(DATA TO USE begins)
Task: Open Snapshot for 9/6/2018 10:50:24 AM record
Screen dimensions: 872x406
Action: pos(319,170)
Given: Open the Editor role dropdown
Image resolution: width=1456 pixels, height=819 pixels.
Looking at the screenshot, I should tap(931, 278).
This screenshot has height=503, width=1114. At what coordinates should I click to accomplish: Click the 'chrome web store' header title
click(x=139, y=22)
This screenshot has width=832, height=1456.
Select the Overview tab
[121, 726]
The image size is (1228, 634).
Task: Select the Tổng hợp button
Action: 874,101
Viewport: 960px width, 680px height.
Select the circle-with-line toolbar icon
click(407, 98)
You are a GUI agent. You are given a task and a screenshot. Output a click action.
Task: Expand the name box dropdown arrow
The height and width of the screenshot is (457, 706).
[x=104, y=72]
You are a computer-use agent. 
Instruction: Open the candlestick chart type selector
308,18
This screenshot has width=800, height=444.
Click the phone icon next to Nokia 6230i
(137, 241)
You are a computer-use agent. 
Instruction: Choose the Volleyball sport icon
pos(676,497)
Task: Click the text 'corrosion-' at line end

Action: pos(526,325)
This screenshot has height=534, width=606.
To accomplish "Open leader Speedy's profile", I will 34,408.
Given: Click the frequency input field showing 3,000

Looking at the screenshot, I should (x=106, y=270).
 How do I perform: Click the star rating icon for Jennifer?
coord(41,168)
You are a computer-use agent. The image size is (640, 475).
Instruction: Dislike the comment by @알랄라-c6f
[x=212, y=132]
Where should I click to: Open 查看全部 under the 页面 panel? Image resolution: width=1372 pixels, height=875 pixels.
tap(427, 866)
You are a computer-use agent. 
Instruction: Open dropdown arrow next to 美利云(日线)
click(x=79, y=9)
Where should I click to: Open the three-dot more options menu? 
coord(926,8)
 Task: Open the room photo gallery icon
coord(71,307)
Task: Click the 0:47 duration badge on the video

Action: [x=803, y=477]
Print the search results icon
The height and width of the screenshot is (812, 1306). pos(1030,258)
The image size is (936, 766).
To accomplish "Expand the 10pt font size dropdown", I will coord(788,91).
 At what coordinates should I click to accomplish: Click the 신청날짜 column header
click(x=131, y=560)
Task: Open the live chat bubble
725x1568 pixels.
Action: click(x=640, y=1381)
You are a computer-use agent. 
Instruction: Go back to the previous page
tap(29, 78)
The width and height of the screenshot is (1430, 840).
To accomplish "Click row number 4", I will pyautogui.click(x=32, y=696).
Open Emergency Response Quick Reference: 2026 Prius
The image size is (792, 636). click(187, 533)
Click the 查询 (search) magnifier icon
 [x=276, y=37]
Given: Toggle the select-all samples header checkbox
(DATA TO USE ends)
**PROBLEM REQUIREMENTS:** Would you give again, word for word, every line from the one with "Task: Open the live chat bubble" through the final line of the listing above?

**RESULT:**
Task: Open the live chat bubble
725x1568 pixels.
Action: click(x=640, y=1381)
You are a computer-use agent. 
Instruction: Go back to the previous page
tap(29, 78)
The width and height of the screenshot is (1430, 840).
To accomplish "Click row number 4", I will pyautogui.click(x=32, y=696).
Open Emergency Response Quick Reference: 2026 Prius
The image size is (792, 636). click(187, 533)
Click the 查询 (search) magnifier icon
 [x=276, y=37]
Given: Toggle the select-all samples header checkbox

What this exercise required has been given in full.